*Records shown:*
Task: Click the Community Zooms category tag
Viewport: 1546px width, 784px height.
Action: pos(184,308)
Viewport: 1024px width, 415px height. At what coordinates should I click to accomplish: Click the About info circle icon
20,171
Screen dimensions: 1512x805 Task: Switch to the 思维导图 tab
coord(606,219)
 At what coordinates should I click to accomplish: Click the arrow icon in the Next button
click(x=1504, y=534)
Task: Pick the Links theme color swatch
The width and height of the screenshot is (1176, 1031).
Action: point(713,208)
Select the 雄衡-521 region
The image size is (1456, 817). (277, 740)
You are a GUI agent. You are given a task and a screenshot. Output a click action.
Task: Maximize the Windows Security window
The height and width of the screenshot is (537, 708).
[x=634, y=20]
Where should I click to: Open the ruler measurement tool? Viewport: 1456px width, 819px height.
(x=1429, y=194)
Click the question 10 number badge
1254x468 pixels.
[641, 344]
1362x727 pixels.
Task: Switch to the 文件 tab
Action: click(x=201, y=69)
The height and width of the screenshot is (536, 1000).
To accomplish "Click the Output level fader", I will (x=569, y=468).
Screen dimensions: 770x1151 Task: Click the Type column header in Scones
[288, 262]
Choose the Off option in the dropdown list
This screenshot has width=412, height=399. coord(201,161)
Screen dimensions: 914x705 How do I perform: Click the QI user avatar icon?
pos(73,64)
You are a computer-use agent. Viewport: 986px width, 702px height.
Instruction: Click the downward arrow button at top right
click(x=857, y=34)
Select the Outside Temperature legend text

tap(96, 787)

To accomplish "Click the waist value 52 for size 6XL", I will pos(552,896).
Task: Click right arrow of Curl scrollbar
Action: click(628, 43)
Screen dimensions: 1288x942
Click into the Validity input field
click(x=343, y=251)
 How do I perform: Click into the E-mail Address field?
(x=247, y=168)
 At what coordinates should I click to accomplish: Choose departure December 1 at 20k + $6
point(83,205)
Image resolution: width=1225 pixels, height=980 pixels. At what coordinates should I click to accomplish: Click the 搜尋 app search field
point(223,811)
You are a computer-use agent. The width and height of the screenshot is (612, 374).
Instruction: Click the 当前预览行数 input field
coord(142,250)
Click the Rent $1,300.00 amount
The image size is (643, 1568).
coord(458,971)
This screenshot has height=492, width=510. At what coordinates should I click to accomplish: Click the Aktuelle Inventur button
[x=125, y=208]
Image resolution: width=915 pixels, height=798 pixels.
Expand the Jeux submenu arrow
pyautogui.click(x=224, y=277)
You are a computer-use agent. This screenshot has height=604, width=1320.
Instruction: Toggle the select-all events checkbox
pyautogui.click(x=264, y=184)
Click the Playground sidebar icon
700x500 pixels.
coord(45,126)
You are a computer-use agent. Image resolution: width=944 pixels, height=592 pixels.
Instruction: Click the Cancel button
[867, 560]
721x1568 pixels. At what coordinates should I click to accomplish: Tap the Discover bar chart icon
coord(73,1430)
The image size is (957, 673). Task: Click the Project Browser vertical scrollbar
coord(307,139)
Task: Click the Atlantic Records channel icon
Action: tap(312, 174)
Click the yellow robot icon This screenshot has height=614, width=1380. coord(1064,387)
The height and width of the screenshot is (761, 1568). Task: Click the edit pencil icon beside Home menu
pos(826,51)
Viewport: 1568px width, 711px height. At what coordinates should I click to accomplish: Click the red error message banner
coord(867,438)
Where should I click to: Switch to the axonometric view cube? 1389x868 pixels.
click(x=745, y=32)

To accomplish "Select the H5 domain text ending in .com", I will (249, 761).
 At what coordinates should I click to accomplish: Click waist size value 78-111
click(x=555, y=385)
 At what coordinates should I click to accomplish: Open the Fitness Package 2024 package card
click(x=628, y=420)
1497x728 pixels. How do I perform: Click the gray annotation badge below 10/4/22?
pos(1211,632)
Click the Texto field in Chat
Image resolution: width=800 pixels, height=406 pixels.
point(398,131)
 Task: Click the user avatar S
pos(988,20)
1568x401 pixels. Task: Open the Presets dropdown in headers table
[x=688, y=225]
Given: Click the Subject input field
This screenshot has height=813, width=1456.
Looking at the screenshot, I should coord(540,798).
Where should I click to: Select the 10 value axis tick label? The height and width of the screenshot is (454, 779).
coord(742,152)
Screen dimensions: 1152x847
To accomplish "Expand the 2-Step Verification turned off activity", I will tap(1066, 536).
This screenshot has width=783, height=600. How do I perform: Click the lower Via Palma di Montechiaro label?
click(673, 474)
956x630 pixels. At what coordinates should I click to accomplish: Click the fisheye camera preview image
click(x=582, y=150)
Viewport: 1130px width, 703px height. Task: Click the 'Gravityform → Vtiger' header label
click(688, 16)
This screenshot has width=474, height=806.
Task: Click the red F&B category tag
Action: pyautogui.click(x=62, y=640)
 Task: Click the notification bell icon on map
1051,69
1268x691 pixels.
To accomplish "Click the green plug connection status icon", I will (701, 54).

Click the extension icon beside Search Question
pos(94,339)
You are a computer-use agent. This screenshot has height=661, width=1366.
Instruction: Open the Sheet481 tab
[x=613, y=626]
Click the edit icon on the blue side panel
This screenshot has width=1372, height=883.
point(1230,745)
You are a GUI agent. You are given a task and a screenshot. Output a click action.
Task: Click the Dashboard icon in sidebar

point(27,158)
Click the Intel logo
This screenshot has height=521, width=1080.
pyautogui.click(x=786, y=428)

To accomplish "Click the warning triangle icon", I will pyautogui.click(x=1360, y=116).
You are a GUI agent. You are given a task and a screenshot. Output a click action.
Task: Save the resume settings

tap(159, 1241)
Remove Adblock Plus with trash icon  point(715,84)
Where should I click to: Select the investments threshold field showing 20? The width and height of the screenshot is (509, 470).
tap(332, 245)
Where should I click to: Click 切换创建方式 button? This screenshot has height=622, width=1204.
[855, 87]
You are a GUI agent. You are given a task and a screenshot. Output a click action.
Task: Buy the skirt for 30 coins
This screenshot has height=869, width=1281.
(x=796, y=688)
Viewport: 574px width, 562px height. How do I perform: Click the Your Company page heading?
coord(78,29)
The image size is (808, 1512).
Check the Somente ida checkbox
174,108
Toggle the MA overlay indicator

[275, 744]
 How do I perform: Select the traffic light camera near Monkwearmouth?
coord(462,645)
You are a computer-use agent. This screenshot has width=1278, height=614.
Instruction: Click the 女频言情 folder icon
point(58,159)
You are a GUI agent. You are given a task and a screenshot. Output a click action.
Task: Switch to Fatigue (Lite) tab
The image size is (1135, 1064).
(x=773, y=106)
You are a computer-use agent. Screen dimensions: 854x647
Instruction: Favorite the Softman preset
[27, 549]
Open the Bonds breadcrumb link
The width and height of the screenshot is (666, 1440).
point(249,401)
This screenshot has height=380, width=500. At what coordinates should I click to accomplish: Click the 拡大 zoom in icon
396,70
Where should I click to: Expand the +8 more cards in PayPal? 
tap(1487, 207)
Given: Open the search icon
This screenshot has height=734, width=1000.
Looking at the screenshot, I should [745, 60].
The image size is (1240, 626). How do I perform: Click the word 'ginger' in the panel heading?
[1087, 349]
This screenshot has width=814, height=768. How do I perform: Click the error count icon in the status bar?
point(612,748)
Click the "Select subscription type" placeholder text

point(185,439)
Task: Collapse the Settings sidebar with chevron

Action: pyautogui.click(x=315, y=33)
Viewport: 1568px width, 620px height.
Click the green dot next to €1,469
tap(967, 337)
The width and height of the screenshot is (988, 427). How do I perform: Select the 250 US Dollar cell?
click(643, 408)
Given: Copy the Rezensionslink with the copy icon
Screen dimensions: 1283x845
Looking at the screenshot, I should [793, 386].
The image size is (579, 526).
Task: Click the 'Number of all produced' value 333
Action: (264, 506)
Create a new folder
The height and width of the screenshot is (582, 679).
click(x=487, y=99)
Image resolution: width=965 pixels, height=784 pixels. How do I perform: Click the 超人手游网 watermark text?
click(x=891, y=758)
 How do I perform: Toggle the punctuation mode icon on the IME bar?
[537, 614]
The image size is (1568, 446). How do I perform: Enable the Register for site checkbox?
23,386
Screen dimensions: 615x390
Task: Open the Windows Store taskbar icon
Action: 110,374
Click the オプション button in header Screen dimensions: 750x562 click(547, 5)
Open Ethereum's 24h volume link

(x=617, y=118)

*What to do:*
The result is a copy of every line above where the word "computer" shows up.

*Expected output:*
You are a computer-use agent. Viewport: 986px width, 702px height.
You are a computer-use agent. The width and height of the screenshot is (612, 374).
You are a computer-use agent. This screenshot has height=604, width=1320.
You are a computer-use agent. Image resolution: width=944 pixels, height=592 pixels.
You are a computer-use agent. This screenshot has height=661, width=1366.
You are a computer-use agent. This screenshot has width=1278, height=614.
You are a computer-use agent. Screen dimensions: 854x647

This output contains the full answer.